Exhaling a low rumble, Han refocused his gaze out towards the moon's soft glow.
"But...regrets and bygones are a waste of precious time." One gnarled hand waved in a shooing motion. "You mentioned your Sect's survival - tell me, are there others still carrying the White Soul's sacred flame? Aside from you, of course."
Xue met Han's piercing gaze, feeling an inexplicable trust. "There are. Before leaving the village, I anticipated this and made preparations."
His voice hardened with resolve. "I sent our core formula to my fellow disciples via messenger pigeon, as a safeguard. The original transcripts remain with me, so the Southern Edge Sect cannot suspect any leaks immediately."
A somber expression crossed Han's weathered features. "You did well preparing."
He sighed deeply. "I wish I could offer more aid, but engaging a disciple like the rising Dragon would put this entire village at risk from the major sects. And the attention of the emperor. That, I cannot allow."
Xue nodded solemnly. "I understand. With this spirit-tracking talisman, there is little to be done regardless."
He scanned their surroundings warily, sensing for pursuers.
"Do not worry, they have not begun their pursuit yet," Han reassured him.
Surprise flitted across Xue's face before he let out a loud, rueful laugh. "You've been here, in the village markets this entire time?

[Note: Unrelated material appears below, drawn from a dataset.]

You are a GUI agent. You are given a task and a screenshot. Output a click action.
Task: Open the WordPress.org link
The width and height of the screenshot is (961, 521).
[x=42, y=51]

I saw you but never imagined a cultivator of your power resided here."
"Hmm. It's a quiet life. One I would have never imagined I would enjoy so much myself." Han said, his face somewhat conveying sadness.
A cultivator who prefers life among mortals, huh... Xue thought. In that case, if it's such a man, maybe...
Relaxing, Xue eyed the old master. "Venerable elder. Do you have any wine left from the festival? I would share a final drink with you, share some information with you... I think you should know that, if you wish for this place to remain safe." His voice trailed off.
Han looked at him curiously at first, understanding Xue's words not as a threat, but a warning.
He then reached into his robe and produced an ornate ceramic bottle. "Plum wine, aged a century by my own hand. I intended to enjoy it under tonight's moon." A wistful smile played across his weathered features. "But sharing it with a descendant of an old ally would make it all the sweeter."
They settled more comfortably, Han pouring two cups of the rich amber vintage. As the wine's heady bouquet wafted between them, the tension bled from Xue's shoulders. He sipped slowly, savoring the mellow sweetness.
"During my short time here, I never heard of any other powerful cultivators besides Chief Zhen Wu." Xue's brow furrowed contemplatively. "I would not have guessed one of your prowess could really make this remote village their home. Among so many mundanes"
Han's eyes danced with mirth over the rim of his cup. "Ah, but there is one other peculiar being residing here. A most singular existence, the likes of which I've never encountered before."
Intrigue shone through Xue's wariness as he leaned forward unconsciously. " There was another? Who is this person you speak of?"
Han looked at Xue Feng and said. "That newcomer, Jon Li."